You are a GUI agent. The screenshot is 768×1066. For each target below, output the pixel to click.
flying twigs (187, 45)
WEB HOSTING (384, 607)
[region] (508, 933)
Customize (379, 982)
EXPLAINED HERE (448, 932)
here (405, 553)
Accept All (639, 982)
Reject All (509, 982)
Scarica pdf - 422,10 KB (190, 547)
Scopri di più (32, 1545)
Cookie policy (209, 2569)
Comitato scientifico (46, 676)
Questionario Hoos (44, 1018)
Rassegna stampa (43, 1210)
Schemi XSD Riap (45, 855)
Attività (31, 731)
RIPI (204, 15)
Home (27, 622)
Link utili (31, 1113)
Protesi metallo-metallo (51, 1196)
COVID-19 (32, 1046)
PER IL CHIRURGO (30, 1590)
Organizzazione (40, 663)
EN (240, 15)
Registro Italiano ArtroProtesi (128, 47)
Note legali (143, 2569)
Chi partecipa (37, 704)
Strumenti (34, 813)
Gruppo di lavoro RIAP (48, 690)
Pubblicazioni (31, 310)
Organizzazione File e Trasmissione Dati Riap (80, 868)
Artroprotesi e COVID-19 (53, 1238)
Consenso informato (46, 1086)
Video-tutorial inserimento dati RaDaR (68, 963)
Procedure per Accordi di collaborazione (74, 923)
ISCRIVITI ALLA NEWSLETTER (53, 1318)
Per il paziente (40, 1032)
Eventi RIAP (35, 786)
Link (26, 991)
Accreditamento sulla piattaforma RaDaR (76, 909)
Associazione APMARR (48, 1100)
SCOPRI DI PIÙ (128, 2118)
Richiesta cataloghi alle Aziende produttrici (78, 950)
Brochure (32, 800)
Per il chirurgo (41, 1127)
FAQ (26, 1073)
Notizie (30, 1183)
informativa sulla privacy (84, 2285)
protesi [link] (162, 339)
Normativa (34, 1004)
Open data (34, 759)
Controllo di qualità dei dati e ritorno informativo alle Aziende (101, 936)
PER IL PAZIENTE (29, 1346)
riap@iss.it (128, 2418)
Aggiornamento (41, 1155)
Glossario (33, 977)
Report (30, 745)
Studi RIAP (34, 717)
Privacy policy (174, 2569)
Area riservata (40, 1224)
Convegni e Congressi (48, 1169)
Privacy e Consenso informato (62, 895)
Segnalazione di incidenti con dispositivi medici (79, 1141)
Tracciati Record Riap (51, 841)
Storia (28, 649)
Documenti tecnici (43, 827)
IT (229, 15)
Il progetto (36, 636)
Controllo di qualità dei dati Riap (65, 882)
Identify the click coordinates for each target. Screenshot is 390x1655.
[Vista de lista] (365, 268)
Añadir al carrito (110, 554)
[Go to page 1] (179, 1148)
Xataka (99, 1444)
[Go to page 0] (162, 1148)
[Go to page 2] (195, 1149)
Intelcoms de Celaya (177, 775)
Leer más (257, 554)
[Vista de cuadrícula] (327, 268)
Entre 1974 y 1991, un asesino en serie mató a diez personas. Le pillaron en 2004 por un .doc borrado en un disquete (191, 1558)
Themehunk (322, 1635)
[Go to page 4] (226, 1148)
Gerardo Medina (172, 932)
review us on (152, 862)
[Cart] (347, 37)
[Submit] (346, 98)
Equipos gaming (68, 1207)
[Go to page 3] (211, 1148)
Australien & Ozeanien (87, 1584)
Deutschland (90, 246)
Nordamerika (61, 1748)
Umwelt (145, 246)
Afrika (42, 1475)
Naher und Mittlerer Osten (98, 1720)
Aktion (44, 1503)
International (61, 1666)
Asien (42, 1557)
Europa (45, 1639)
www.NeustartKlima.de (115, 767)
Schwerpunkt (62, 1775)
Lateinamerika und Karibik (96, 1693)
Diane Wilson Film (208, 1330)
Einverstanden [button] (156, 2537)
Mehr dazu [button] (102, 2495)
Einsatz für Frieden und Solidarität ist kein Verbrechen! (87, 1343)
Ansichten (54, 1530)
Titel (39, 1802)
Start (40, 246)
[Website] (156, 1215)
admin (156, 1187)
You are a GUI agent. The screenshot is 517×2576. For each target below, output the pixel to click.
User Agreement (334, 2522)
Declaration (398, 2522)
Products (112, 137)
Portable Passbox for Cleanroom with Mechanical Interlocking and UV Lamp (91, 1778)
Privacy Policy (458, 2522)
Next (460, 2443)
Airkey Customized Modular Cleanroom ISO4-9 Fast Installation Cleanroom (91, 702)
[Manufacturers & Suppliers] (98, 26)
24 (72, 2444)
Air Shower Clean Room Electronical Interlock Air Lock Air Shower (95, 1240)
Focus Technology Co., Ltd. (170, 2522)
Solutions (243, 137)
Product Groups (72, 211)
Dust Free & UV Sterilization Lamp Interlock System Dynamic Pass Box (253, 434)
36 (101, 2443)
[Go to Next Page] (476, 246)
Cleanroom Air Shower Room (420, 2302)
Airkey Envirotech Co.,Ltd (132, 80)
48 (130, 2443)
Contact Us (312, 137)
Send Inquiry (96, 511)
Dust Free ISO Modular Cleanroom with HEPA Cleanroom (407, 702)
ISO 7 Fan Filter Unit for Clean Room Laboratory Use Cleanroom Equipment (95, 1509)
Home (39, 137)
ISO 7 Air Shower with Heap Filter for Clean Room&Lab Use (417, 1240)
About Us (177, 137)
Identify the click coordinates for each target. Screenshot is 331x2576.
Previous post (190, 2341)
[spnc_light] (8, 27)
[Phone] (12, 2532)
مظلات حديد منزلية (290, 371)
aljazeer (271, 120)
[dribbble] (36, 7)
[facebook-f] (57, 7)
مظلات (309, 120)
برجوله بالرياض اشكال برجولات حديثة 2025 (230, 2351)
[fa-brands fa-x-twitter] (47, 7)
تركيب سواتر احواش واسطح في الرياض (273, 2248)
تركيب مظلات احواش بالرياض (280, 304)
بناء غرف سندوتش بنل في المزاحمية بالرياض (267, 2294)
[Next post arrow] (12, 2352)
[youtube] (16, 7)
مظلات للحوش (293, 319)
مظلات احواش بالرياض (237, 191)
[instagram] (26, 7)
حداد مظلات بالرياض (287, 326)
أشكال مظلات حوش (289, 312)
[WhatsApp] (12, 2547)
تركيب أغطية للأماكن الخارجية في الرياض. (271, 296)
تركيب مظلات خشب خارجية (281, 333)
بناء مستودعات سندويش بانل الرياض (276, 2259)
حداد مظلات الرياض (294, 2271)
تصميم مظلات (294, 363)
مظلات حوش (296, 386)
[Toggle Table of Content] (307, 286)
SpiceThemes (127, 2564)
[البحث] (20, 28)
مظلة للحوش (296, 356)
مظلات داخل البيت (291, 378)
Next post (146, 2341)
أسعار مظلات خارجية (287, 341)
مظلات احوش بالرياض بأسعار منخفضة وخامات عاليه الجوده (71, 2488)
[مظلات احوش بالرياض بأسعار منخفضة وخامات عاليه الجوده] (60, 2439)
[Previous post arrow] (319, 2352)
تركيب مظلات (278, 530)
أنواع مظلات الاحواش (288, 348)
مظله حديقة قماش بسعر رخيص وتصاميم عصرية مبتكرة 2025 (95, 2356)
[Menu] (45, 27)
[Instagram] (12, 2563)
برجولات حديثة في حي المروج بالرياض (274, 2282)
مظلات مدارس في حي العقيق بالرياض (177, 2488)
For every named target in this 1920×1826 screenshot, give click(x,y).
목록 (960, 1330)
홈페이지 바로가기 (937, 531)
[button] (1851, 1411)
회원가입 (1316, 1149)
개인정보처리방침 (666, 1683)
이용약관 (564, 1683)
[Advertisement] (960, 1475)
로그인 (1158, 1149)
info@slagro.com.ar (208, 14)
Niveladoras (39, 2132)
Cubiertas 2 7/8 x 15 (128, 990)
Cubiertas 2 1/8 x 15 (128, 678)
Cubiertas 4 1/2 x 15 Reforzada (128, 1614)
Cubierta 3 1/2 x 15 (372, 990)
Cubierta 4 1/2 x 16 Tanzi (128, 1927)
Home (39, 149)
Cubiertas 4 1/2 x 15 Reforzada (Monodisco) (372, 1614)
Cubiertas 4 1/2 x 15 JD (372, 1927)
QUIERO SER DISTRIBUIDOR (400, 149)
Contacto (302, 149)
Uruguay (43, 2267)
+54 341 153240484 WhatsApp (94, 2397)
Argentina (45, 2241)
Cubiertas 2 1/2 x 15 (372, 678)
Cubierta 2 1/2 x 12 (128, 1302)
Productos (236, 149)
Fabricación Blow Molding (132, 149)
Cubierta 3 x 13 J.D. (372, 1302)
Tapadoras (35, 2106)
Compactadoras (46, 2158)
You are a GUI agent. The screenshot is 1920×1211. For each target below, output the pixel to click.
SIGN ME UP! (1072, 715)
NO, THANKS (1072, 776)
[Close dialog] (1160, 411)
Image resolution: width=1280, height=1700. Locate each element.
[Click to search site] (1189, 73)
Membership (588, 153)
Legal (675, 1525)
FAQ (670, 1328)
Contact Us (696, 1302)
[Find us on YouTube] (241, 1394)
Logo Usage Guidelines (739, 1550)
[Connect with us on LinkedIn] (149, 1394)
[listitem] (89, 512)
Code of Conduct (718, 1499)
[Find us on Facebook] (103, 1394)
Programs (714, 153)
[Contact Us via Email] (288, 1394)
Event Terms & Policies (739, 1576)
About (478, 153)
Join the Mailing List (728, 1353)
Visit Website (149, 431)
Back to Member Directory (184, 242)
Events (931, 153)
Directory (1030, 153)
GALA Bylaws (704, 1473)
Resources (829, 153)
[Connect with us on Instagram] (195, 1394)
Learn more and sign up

Task to complete ::
Print, please, the lines from the first line of the material through the line that contains "Scarica pdf - 422,10 KB (190, 547)", exactly as written and with nothing added.

Exercise result ::
You are a GUI agent. The screenshot is 768×1066. For each target below, output the pixel to click.
flying twigs (187, 45)
WEB HOSTING (384, 607)
[region] (508, 933)
Customize (379, 982)
EXPLAINED HERE (448, 932)
here (405, 553)
Accept All (639, 982)
Reject All (509, 982)
Scarica pdf - 422,10 KB (190, 547)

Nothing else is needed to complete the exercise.